Autonomous Reflections: Technical Blog

Data engineers working with lakehouses are no stranger to the complexity of managing vast amounts of structured and unstructured data across distributed systems. While lakehouses offer the best of both worlds—combining the flexibility of data lakes with the performance benefits of data warehouses—optimizing query performance remains a persistent challenge. With growing data volumes and the need for real-time insights, slow queries and high computational costs can quickly become roadblocks.

Materialized views can provide a solution, offering precomputed results for faster data retrieval. But the real challenge is knowing which materialized views to create and when to refresh them. Manually determining this can be a time-consuming and error-prone process, especially as data patterns evolve.

Imagine a system that intelligently suggests and creates materialized views based on query patterns, workload analysis, and performance bottlenecks. A system that adapts as your query needs evolve, automatically leveraging materialized views without explicit references. Better yet, it keeps these views fresh through incremental updates where possible, while providing data freshness guarantees for every query.

We are happy to announce that such a system now exists and it is called Dremio Autonomous Reflections.

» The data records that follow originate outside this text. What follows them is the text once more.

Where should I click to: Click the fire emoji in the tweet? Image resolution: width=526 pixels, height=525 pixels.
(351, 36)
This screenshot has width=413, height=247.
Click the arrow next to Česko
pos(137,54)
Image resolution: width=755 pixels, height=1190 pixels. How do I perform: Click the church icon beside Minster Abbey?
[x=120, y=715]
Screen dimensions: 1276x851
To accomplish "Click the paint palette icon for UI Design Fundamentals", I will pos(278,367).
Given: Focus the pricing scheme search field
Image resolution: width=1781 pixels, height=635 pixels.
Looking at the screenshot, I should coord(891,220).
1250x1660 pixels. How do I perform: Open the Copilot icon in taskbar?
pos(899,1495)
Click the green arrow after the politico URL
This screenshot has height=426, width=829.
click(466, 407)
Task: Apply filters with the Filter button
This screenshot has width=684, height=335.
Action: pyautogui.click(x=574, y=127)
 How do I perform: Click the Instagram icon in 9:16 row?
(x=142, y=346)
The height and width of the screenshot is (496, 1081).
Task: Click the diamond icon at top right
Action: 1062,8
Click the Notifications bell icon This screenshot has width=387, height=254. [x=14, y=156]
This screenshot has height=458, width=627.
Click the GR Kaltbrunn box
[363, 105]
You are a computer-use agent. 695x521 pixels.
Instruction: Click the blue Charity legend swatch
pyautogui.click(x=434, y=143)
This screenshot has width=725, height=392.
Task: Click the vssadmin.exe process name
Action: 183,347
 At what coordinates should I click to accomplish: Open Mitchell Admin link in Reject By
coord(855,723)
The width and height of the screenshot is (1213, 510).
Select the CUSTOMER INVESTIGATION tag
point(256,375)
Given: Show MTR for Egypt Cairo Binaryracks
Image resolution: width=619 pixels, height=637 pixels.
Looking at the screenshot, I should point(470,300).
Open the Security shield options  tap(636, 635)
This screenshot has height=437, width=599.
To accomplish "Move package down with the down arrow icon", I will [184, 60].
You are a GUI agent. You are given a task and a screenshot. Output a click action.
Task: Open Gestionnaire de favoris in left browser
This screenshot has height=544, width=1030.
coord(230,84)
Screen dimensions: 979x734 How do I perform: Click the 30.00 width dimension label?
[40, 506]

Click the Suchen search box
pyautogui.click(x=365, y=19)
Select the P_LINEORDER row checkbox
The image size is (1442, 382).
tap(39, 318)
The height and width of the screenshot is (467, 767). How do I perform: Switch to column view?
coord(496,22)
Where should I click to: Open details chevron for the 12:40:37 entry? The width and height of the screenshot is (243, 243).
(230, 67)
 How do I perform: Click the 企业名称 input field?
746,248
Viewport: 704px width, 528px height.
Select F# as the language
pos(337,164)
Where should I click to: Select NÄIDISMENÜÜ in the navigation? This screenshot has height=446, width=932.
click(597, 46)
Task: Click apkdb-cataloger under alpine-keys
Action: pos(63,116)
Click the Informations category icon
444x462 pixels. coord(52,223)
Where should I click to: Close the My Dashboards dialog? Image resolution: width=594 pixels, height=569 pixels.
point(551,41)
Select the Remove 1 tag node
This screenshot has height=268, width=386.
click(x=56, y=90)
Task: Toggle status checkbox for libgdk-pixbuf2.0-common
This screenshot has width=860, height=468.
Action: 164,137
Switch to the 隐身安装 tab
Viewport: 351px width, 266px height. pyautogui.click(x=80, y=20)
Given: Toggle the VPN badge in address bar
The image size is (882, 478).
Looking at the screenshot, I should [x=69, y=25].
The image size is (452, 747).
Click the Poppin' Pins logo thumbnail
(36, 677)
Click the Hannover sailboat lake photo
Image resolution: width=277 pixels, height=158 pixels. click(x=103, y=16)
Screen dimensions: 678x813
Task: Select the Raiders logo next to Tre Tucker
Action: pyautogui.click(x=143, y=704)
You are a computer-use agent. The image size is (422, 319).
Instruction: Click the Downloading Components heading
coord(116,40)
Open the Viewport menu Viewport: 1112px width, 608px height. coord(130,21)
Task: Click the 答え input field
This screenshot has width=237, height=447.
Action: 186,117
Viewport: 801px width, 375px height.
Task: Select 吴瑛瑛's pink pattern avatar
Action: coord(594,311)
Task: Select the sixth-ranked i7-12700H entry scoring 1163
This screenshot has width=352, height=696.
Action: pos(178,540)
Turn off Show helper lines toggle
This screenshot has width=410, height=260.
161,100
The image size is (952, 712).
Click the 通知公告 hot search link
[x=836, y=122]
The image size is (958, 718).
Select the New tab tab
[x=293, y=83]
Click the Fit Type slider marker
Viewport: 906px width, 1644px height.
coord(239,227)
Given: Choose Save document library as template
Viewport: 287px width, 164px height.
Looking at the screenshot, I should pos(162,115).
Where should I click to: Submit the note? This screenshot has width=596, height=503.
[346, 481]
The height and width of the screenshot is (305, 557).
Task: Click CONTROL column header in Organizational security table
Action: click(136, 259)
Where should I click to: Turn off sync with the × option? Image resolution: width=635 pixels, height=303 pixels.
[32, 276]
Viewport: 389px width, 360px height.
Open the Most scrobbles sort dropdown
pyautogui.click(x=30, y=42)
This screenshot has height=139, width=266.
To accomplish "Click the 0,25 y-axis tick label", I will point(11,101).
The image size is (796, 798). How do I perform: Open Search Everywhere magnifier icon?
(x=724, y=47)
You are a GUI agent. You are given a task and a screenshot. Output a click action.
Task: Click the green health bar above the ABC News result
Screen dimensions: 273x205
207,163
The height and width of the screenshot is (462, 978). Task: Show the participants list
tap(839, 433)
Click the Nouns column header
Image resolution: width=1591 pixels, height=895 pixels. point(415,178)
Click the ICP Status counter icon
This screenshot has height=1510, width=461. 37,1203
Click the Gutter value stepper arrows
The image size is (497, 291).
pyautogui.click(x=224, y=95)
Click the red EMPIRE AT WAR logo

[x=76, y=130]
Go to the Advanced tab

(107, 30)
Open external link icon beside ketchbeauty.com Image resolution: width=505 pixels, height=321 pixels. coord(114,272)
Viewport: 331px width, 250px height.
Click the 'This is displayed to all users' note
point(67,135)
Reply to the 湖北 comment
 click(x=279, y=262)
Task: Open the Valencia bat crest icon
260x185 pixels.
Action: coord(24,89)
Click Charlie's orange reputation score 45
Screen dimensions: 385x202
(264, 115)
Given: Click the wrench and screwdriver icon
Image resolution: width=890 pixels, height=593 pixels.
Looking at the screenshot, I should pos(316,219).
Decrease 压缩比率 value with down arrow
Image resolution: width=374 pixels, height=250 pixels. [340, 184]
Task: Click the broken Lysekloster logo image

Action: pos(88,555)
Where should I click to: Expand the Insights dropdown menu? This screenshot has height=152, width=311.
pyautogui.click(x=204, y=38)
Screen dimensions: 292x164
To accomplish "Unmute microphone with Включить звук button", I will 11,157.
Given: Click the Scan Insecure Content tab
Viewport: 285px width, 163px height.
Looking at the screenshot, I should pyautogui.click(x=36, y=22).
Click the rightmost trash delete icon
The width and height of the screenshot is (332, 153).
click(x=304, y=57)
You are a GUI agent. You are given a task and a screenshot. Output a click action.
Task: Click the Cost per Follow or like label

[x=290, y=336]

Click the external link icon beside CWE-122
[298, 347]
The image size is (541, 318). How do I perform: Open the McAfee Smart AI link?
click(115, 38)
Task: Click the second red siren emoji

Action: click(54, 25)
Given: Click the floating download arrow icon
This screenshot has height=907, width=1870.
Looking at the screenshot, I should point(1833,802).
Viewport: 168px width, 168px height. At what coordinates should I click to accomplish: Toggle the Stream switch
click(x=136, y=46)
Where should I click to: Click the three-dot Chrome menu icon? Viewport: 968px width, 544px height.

In this blog, we’ll explore the development journey behind Autonomous Reflections and dive into its lifecycle, taking a closer look at the data Dremio collects and how it’s used to autonomously recommend, score, create, and drop reflections. We’ll wrap up by highlighting the benefits Dremio’s internal data lakehouse has achieved through this feature.

Our Journey to Autonomous Reflections

Planning

From the very beginning we recognized that Autonomous Reflections would be a complex feature requiring multiple quarters of engineering effort by multiple team members. We had to decide how to break this down into smaller MVPs and what order to deliver things in. We considered:

• dependencies between components (e.g. cost benefit analyzer for recommended reflections would be useless without some recommended reflections to use it on)
• what would make a good independent feature and bring immediate customer value
• what part of the system would could require the most tuning and customer feedback
• uncertain/tricky parts that could affect the timeline

First Steps - Job Based Recommendations

In version 24.2, we introduced the first iteration of aggregate reflection recommendations, based on a user-provided set of jobs. This approach was selected because it addressed a critical, complex aspect of the system and had the potential to benefit the most from customer feedback. By launching it independently, we focused on perfecting the most challenging component before expanding further.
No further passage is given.